20 February 2019
International schools in Hong Kong are being questioned over their fund-raising practices. Photo: Internet
International schools in Hong Kong are being questioned over their fund-raising practices. Photo: Internet

Lawmakers question international schools over bond issuance

Thirteen international schools in Hong Kong are said to have raised a total of HK$2.702 billion through bond issuances during the 2012-2013 school year, a capital-raising move that has prompted questions from some lawmakers.

As the Education Bureau has imposed no restrictions on bond issuance, some schools have even rolled out non-refundable bonds, Ming Pao Daily reported Wednesday.

The bonds are targeted at parents, as students are required to be covered by one of several classes of debentures once they gain admission to the schools.

According to the paper’s own research, the 13 not-for-profit international schools which issued bonds during the 2012-2013 school-year are estimated to have had assets worth HK$6.35 billion in total.

The schools are believed to have issued debentures with face values ranging from HK$40,000 to HK$10 million.

The fund-raising comes as international school places have been in high demand in Hong Kong. According to the Education Bureau, there could be a shortage of up to 4,200 school places at international schools in the 2016-2017 school-year.

The government has been encouraging the establishment of not-for-profit schools by allocating land plots and offering interest-free loans.

Ip Kin-yuen, legislator for the education functional constituency, questioned why many schools undertook large bond issuances despite the government’s provision of free land and interest-free loans. He urged the government to enhance its oversight on the schools.

Civic Party lawmaker Chan Ka-lok said international schools are becoming more commercial and some could be using a loophole in the existing regulations by charging parents fees via non-refundable bonds or bonds that will depreciate over time.

Among the international schools, the Kellett School in Kowloon Bay is said to have raised the most capital — HK$495 million — through bonds in the 2012/2013 financial year.

The school offers parents a choice of bonds ranging from HK$40,000 to half a million, all of which are non-refundable and will depreciate to a zero amount over a specified term. Meanwhile, it is also said to offer a HK$10 million bond, with 15-year tenor, that can be traded via the school.

The school was awarded a land plot in Kowloon Bay in 2008 and also pocketed a HK$204 million interest-free loan from the government.

The Australian International School is offering two types of non-refundable bonds, one at HK$100,000 and another at HK$3 million.

The Hong Lok Yuen International School and International College offers non-refundable bonds at either HK$65,000 or HK$100,000. All three schools mentioned above said the funds raised through bonds are used for school infrastructure projects, while school fees are used to support daily operations.

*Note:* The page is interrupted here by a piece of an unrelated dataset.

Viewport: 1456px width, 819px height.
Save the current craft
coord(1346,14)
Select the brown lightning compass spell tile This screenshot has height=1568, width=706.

The Education Bureau said it is a common practice that international schools raise funds via various means. Parents are free to participate in any of the fund-raising exercises, it said, adding that investors will be able to recoup the face value of the bonds.

The bureau said that it has always urged school operators to hold consultations with parents and stakeholders.

Nine international school operating bodies are said to have entered into service agreements with the government, while some 41 schools have been submitting their books regularly to the Education Bureau for auditing.